(Saved entries)
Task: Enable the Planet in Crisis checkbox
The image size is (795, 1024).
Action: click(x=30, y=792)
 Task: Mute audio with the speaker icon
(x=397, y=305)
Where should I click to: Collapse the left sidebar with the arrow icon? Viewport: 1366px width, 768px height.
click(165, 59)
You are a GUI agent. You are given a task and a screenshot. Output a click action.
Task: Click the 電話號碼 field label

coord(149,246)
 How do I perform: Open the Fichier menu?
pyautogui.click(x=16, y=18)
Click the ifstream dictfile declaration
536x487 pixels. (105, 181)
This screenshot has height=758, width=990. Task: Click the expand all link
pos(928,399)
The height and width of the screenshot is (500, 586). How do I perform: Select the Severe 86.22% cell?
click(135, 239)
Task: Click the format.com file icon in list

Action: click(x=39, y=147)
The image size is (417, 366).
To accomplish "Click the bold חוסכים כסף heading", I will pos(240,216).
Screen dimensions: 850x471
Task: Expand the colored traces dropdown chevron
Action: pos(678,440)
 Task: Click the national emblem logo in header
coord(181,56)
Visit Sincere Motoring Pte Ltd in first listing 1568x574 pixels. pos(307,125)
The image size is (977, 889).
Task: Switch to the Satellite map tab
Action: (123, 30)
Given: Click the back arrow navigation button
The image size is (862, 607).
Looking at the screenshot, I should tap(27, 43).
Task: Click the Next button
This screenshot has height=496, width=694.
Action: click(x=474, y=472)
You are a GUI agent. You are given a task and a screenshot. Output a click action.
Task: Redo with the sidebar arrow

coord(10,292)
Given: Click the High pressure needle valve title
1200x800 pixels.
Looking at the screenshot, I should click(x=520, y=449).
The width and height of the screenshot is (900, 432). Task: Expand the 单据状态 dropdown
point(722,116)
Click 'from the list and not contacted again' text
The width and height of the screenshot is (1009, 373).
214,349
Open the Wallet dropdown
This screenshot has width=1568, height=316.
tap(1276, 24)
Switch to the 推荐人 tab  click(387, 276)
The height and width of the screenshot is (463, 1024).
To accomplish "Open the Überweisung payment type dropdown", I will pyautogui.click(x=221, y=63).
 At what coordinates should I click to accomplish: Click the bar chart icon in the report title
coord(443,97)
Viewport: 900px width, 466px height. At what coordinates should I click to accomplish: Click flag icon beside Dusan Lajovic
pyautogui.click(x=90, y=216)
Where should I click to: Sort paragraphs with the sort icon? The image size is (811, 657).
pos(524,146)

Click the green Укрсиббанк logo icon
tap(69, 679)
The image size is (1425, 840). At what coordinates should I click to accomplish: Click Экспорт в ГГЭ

• [EXERCISE INSTRUCTIONS]
Each record above must be given again exactly as written.

• [ANSWER TO THE EXERCISE]
Task: Enable the Planet in Crisis checkbox
The image size is (795, 1024).
Action: click(x=30, y=792)
 Task: Mute audio with the speaker icon
(x=397, y=305)
Where should I click to: Collapse the left sidebar with the arrow icon? Viewport: 1366px width, 768px height.
click(165, 59)
You are a GUI agent. You are given a task and a screenshot. Output a click action.
Task: Click the 電話號碼 field label

coord(149,246)
 How do I perform: Open the Fichier menu?
pyautogui.click(x=16, y=18)
Click the ifstream dictfile declaration
536x487 pixels. (105, 181)
This screenshot has height=758, width=990. Task: Click the expand all link
pos(928,399)
The height and width of the screenshot is (500, 586). How do I perform: Select the Severe 86.22% cell?
click(135, 239)
Task: Click the format.com file icon in list

Action: click(x=39, y=147)
The image size is (417, 366).
To accomplish "Click the bold חוסכים כסף heading", I will pos(240,216).
Screen dimensions: 850x471
Task: Expand the colored traces dropdown chevron
Action: pos(678,440)
 Task: Click the national emblem logo in header
coord(181,56)
Visit Sincere Motoring Pte Ltd in first listing 1568x574 pixels. pos(307,125)
The image size is (977, 889).
Task: Switch to the Satellite map tab
Action: (123, 30)
Given: Click the back arrow navigation button
The image size is (862, 607).
Looking at the screenshot, I should tap(27, 43).
Task: Click the Next button
This screenshot has height=496, width=694.
Action: click(x=474, y=472)
You are a GUI agent. You are given a task and a screenshot. Output a click action.
Task: Redo with the sidebar arrow

coord(10,292)
Given: Click the High pressure needle valve title
1200x800 pixels.
Looking at the screenshot, I should click(x=520, y=449).
The width and height of the screenshot is (900, 432). Task: Expand the 单据状态 dropdown
point(722,116)
Click 'from the list and not contacted again' text
The width and height of the screenshot is (1009, 373).
214,349
Open the Wallet dropdown
This screenshot has width=1568, height=316.
tap(1276, 24)
Switch to the 推荐人 tab  click(387, 276)
The height and width of the screenshot is (463, 1024).
To accomplish "Open the Überweisung payment type dropdown", I will pyautogui.click(x=221, y=63).
 At what coordinates should I click to accomplish: Click the bar chart icon in the report title
coord(443,97)
Viewport: 900px width, 466px height. At what coordinates should I click to accomplish: Click flag icon beside Dusan Lajovic
pyautogui.click(x=90, y=216)
Where should I click to: Sort paragraphs with the sort icon? The image size is (811, 657).
pos(524,146)

Click the green Укрсиббанк logo icon
tap(69, 679)
The image size is (1425, 840). At what coordinates should I click to accomplish: Click Экспорт в ГГЭ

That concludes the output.